- [Materials provided]:
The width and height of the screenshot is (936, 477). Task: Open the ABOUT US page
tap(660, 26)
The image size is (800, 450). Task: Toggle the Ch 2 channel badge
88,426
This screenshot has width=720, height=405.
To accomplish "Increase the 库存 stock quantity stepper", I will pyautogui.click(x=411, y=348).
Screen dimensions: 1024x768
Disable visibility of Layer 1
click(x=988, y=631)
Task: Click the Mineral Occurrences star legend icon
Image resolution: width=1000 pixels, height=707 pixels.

...

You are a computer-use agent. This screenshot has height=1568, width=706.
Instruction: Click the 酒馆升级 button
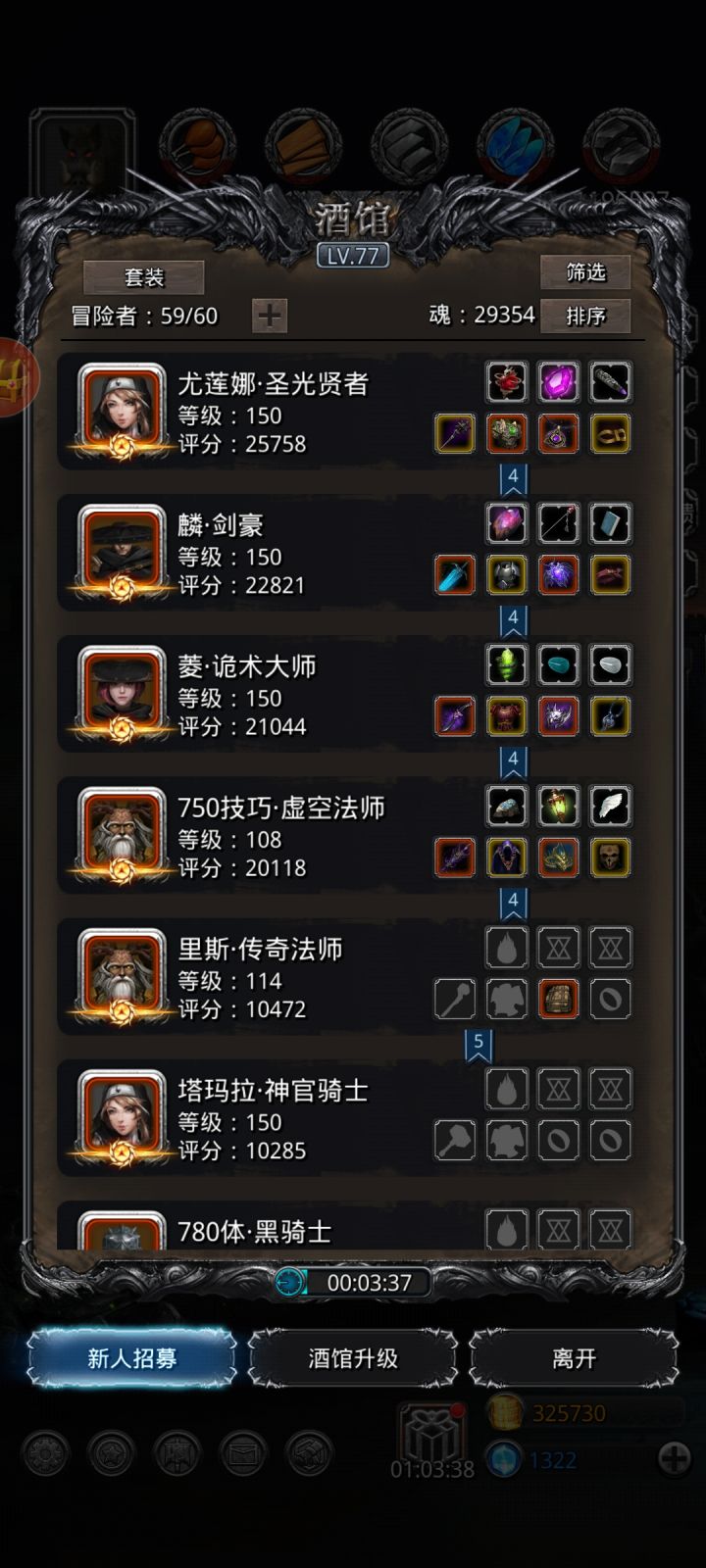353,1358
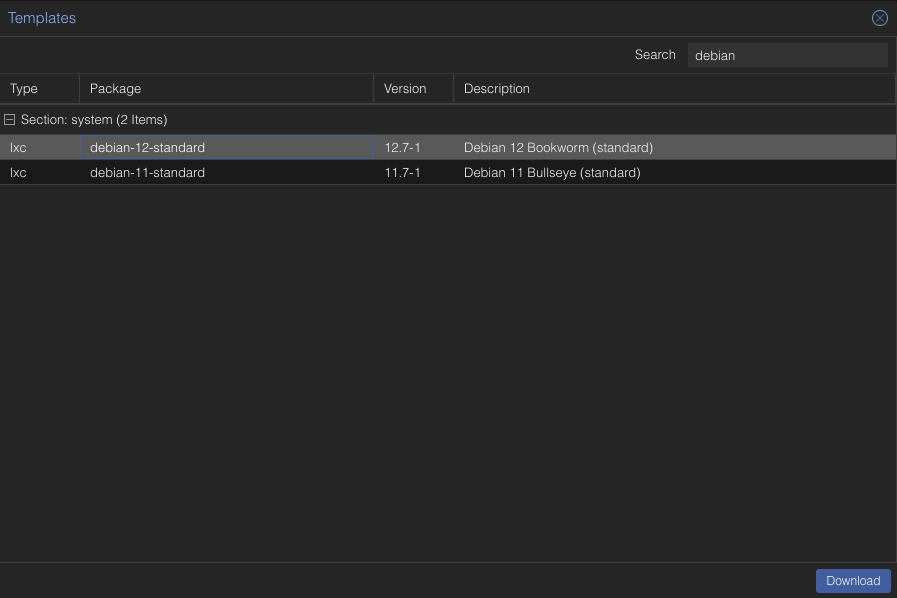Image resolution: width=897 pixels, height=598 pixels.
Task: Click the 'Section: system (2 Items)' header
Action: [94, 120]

- [Exercise directions]: Here the job is to set down exactly the lines of the material above that fall between the one with "This screenshot has width=720, height=405." and the one with "Image resolution: width=1000", inclusive, and nothing beyond them.

- [Answer for the task]:
This screenshot has width=720, height=405.
To accomplish "Increase the 库存 stock quantity stepper", I will pyautogui.click(x=411, y=348).
Screen dimensions: 1024x768
Disable visibility of Layer 1
click(x=988, y=631)
Task: Click the Mineral Occurrences star legend icon
Image resolution: width=1000 pixels, height=707 pixels.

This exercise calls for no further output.